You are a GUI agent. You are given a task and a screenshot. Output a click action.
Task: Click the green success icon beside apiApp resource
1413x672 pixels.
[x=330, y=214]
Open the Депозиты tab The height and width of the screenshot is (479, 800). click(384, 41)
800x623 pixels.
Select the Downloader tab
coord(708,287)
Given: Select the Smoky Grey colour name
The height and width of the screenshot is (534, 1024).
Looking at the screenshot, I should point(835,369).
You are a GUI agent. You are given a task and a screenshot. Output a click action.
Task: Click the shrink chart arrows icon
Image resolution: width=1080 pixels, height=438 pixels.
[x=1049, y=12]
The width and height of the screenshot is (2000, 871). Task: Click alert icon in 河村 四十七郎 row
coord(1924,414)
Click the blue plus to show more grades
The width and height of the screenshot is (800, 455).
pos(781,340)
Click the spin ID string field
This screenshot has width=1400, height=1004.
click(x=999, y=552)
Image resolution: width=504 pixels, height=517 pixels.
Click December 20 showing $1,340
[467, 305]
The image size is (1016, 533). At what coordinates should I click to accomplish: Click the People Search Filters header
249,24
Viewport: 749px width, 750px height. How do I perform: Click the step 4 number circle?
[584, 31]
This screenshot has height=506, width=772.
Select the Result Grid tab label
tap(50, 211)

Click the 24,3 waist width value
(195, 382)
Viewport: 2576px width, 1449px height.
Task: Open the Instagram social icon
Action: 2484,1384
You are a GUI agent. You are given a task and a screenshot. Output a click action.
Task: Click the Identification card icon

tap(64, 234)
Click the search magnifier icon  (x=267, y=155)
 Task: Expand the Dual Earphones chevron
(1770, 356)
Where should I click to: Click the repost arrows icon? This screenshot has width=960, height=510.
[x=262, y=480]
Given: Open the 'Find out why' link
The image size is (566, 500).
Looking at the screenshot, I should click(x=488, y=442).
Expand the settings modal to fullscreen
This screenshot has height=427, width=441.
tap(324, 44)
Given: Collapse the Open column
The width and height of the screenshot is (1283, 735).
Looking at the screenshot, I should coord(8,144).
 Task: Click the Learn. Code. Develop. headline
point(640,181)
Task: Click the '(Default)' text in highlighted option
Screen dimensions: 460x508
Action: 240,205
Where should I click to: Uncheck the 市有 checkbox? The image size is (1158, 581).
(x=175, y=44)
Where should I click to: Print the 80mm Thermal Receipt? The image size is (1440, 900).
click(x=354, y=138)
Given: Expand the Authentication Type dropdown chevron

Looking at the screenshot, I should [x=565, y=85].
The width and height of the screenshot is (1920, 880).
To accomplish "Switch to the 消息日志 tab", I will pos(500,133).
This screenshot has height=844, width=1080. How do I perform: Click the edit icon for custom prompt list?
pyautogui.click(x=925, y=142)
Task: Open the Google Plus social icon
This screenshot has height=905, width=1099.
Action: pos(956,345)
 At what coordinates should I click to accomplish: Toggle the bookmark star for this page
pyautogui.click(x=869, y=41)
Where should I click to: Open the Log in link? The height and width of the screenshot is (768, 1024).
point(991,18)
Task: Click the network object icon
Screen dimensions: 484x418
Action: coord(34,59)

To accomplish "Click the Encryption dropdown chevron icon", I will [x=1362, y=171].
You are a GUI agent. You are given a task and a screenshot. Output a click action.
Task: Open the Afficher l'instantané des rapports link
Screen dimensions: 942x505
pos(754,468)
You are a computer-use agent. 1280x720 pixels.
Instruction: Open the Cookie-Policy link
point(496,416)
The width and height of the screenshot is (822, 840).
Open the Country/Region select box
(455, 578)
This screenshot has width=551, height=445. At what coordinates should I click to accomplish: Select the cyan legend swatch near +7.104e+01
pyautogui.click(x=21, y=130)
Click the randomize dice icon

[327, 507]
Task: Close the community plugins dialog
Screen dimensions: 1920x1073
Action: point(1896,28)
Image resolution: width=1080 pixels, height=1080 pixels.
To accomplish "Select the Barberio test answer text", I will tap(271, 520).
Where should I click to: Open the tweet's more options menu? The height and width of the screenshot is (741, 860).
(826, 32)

_What to do_
How many lines of the material above contain the word "text"? Give only the number.

_Answer to the problem_
2